Laurie Conheady, associate, Corporate & Infrastructure Finance Ratings says NGC's 2002 financial result will be affected, with an estimated loss of $40 million after tax incurred before the sale of the company"s remaining North Island electricity customer base in August.
The company reported $73 million in electricity trading losses for the year to June 30.
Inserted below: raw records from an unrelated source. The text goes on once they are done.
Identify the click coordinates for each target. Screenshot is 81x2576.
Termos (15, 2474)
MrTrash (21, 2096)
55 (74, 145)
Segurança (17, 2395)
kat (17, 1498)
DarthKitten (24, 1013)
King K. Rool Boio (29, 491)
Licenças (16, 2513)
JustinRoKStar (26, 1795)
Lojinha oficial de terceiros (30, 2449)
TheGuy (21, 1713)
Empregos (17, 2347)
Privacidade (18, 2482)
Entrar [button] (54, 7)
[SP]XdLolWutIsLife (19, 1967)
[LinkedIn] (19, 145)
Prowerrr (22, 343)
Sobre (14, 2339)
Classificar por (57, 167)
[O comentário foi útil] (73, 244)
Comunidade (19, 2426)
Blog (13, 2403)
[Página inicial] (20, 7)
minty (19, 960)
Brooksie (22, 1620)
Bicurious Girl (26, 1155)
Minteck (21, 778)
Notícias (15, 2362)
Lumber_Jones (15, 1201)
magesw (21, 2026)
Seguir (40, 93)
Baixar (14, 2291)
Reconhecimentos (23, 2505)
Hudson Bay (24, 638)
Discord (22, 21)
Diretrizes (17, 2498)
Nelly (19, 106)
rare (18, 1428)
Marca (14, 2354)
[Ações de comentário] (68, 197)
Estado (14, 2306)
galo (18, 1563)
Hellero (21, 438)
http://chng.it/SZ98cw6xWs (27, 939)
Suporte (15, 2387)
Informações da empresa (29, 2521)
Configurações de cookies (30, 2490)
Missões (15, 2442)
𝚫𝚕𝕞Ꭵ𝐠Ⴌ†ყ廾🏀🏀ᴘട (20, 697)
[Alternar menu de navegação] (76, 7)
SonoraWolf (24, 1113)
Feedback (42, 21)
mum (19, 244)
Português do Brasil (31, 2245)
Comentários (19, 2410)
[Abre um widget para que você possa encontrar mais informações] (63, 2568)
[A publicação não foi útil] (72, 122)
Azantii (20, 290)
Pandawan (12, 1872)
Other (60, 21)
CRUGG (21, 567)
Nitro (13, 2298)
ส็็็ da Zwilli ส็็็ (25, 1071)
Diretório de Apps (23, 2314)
"Funds from operations interest cover, which dipped to 2.7 times (x) in fiscal 2001 from 3.4x in fiscal 2000, is not expected to show any substantial improvement in fiscal 2002, before rising to a more sustainable level of above 3.5x in fiscal 2003," Conheady says.
S&P's warns failure to meet these financial parameters will put pressure on the current rating.
NGC sent a independent appraisal report from PricewaterhouseCoopers to its shareholders along with notice of its annual meeting this week.
A spokesman says the appraisal report covers the terms of the loan to NGC by AGL, which are part of a resolution to be voted on at the meeting. AGL extended NGC a loan of $135 million.
NGC gained a waiver from the New Zealand Stock Exchange covering the agreement seeing as it was between related parties, on condition that if it was still in place at the time of the annual meeting, it had to be voted on by shareholders.